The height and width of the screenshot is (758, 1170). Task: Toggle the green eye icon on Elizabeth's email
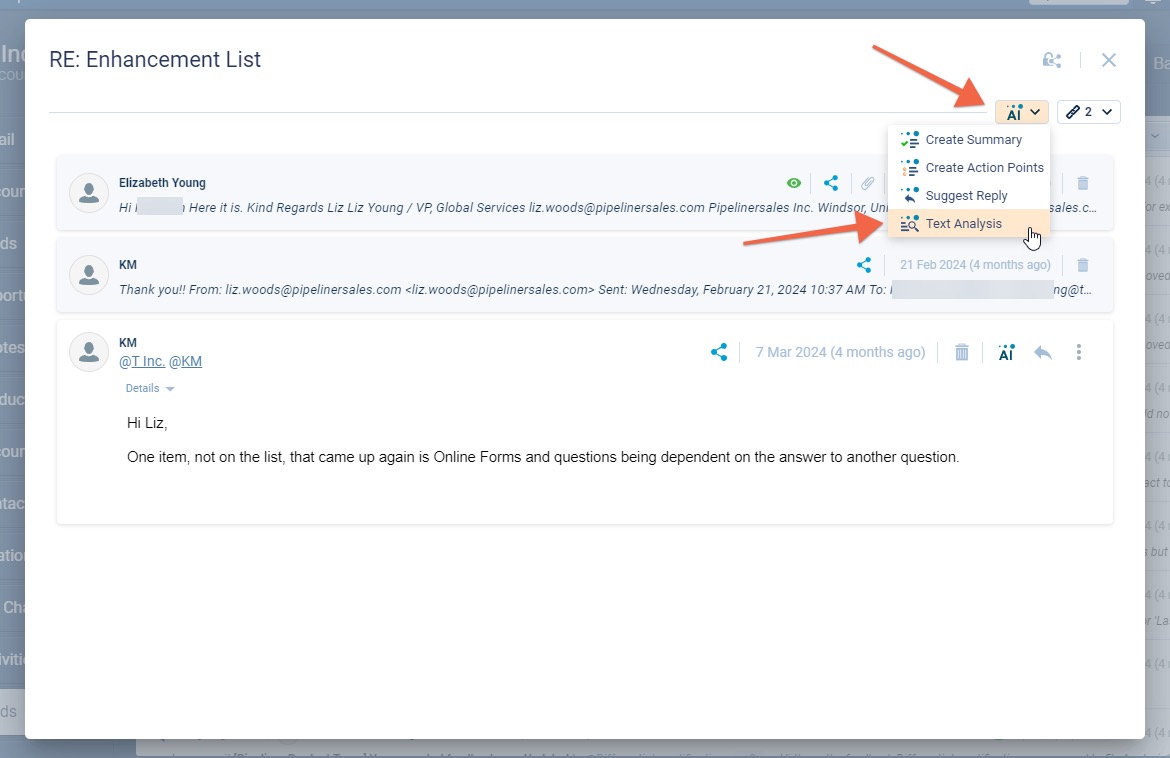click(x=793, y=183)
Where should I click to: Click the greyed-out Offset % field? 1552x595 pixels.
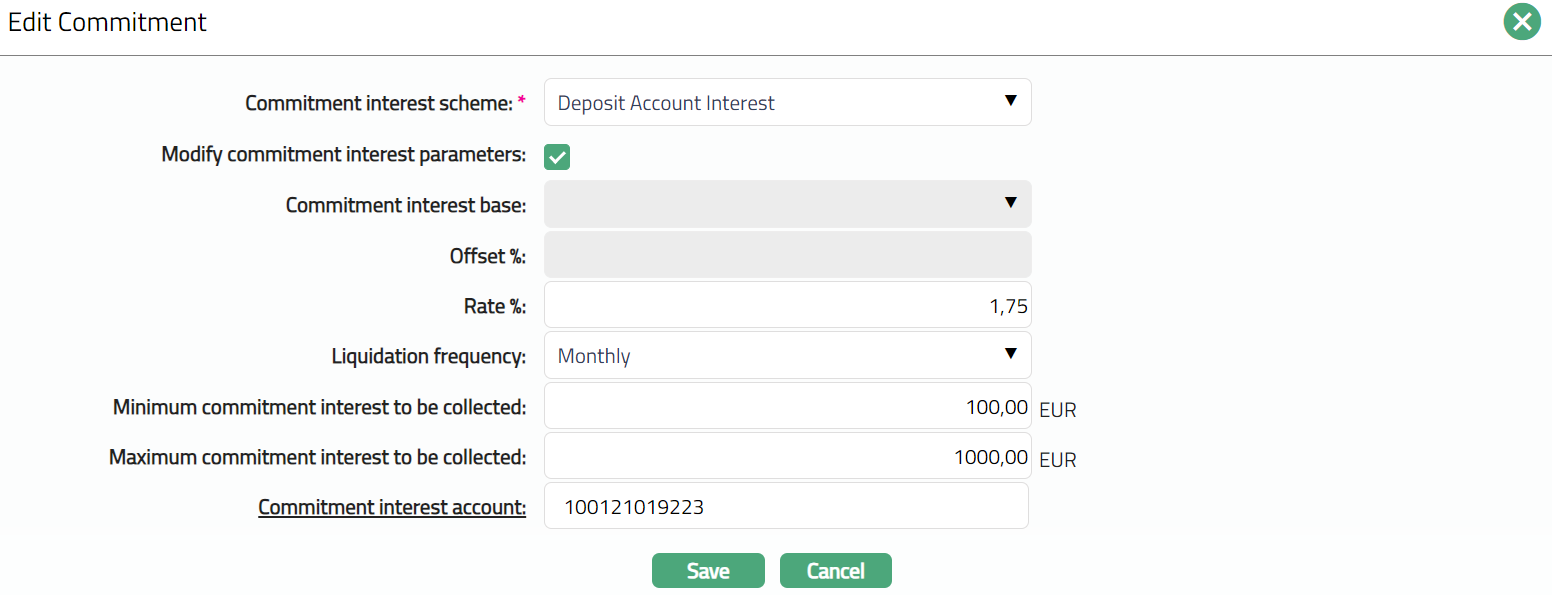pyautogui.click(x=787, y=255)
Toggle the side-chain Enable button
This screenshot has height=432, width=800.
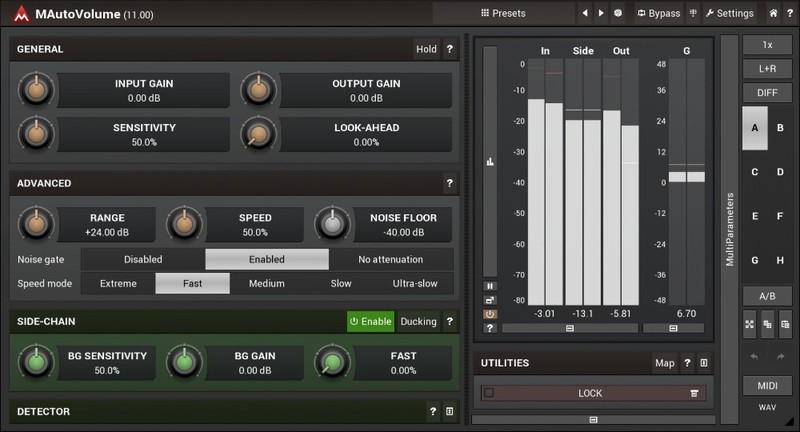(x=370, y=322)
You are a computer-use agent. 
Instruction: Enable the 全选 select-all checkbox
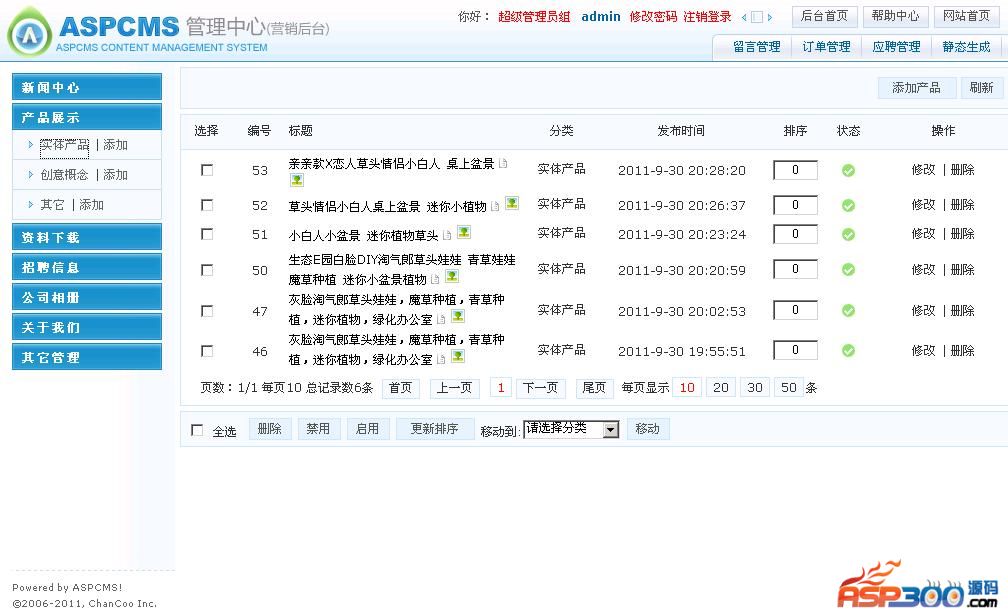point(197,430)
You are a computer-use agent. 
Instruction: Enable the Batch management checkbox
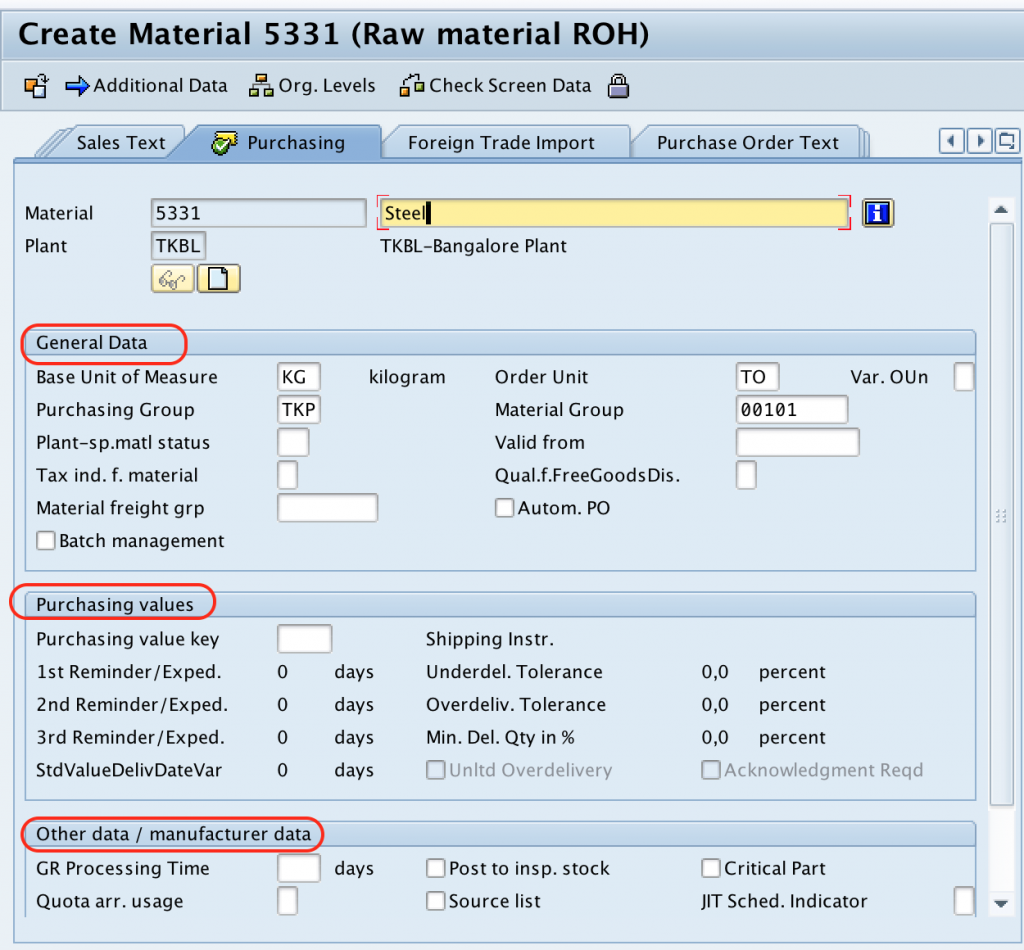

-------------------------

EXERCISE DETAILS
Output the lines above as a numbered list, skipping any blank lines and leaving out the pictures.

PROBLEM SOLUTION
1. The height and width of the screenshot is (758, 1170). Task: Toggle the green eye icon on Elizabeth's email
2. click(x=793, y=183)
3. Where should I click to: Click the greyed-out Offset % field? 1552x595 pixels.
4. pyautogui.click(x=787, y=255)
5. Toggle the side-chain Enable button
6. This screenshot has height=432, width=800.
7. (x=370, y=322)
8. You are a computer-use agent. 
9. Instruction: Enable the 全选 select-all checkbox
10. point(197,430)
11. You are a computer-use agent. 
12. Instruction: Enable the Batch management checkbox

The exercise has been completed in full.